2. Contrast is best.
For some reason, we get the notion that babies should be surrounded by pastels and light contrast, but neither of those are all that appealing to developing eyes. Bold is better for little ones. Black and white is actually the most engaging for babies. Examples: One Red Sun, Baby Animals Black and White, and Black on White.
3. Mix up the genre.
Counting books are great, but you or another adult are going to be reading these books again and again. You’ll want some variety to keep it fun. Try books with a story, books about colors, books in first person, books in third person, counting books, rhyming books, etc…. This also introduces the child to variety and will broaden their minds, interests, and vocabulary. Examples: I am a Bunny; Is Your Mama a Llama?; and Brown Bear, Brown Bear, What Do You See?.
4. Look for faces.
5. Rhyme is prime.
6. Make some noise!
Not the book, you. Please don’t misunderstand me, I’m not in any way suggesting books with sound, I’m saying books that encourage the reader and child to make sounds. Examples: , Peek-a Who?; Mr. Brown Can Moo, can You?; and Moo, Baa, La La La!

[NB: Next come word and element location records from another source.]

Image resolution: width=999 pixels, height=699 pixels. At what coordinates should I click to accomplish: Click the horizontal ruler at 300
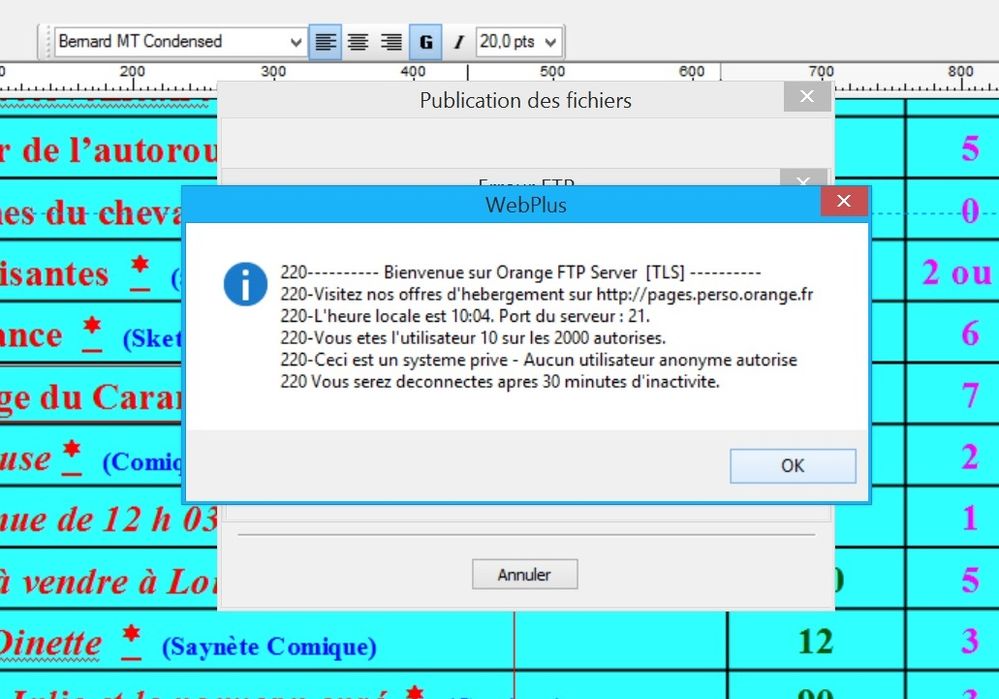273,74
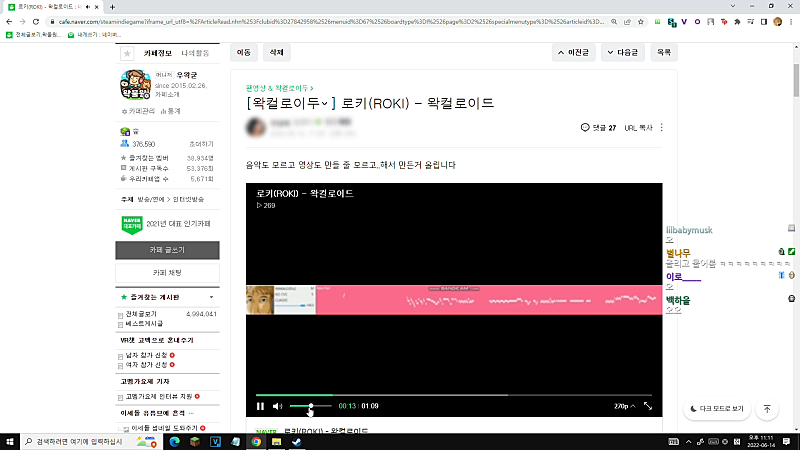Image resolution: width=800 pixels, height=450 pixels.
Task: Open the 270p video quality dropdown
Action: pos(624,406)
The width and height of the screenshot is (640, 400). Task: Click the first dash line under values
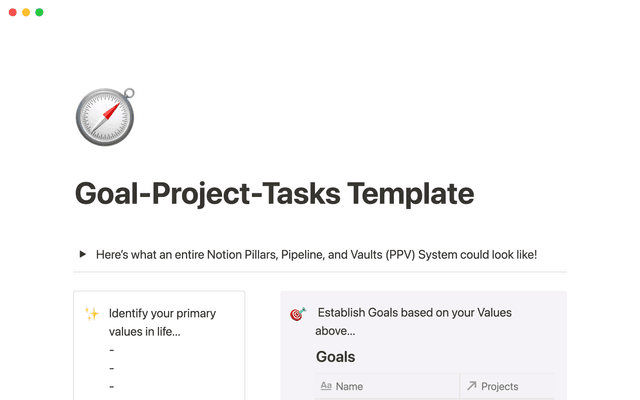click(112, 350)
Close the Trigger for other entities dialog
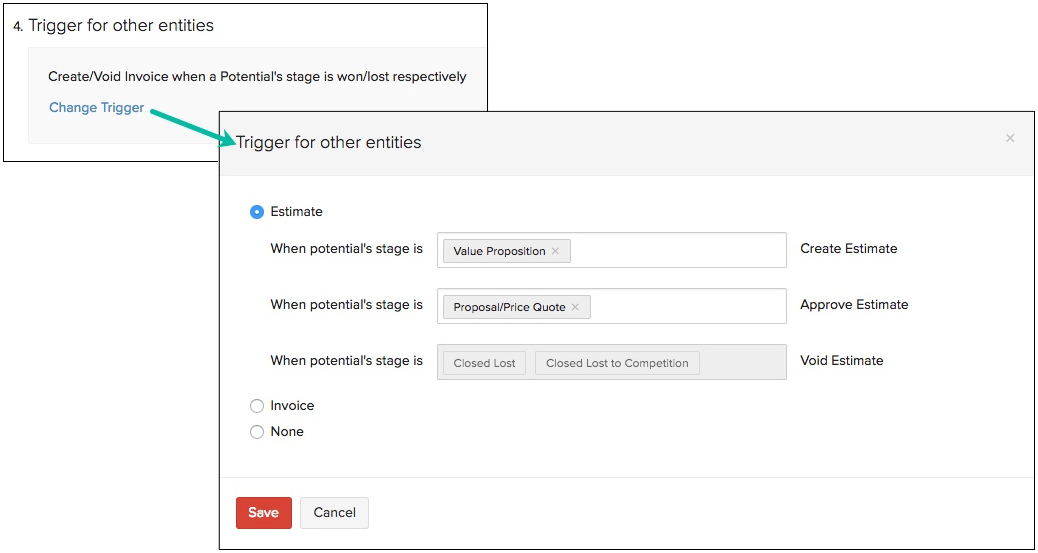This screenshot has width=1038, height=553. tap(1010, 138)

7. Add variety in book shape.
This one is super simple, but can add so much to the reading experience. Some of my favorites, and my daughter’s, are the tall thin board books because the picture is a different size. Example: Baby Animals, Growing Vegetable Soup, and Animal Sounds.
8. Introduce the child to great art.
Contrary to popular belief, great children’s books are not easy to create. Even decent ones are difficult. Editing text ruthlessly enough to have few words but still carry a marvelous storyline is a task to be trifled with. And the addition of beautiful pictures in various forms is something to hunt for. Choose variety and beauty. Examples: Prayer for a Child (a Caldecott winner), Charley Harper 123s, A Book of Sleep, & Little Pea, Little Hoot, and Little Oink.
9. Include diversity.
Start young at introducing your child to the world around them including every race and color possible. It doesn’t need to be a book specifically about race, just look for artists who include variety in their characters. (This is not always an easy task as the picture book world leans heavily on the Caucasian end in art. So grab great ones when you find them!) Examples: Whose Knees Are These?, Babies, and My Friends.
10. Pick what YOU want to read.
A good rule of thumb about all children’s books are to read a book that is relatively interesting to you as well. This won’t always be the case and you’ll get tired of books faster than they will, but for the most part, a book that is enjoyable to you, will be to them. Remember you are helping the child’s mind develop and introducing them to wonderful stories, humor, unique counting, stunning images… that is where true love of reading comes from. Challenge them and enjoy reading yourself! After all, picture books are often created more for adults. Examples: Pride & Prejudice, The Giant Jam Sandwich, and It’s a Little Book.
Have you discovered any favorite board books for babies and toddlers? I confess that I used to find board books to be annoying and unnecessary, but have slowly warmed up to them in their wonderful sturdiness, comparative inexpensiveness, and small format.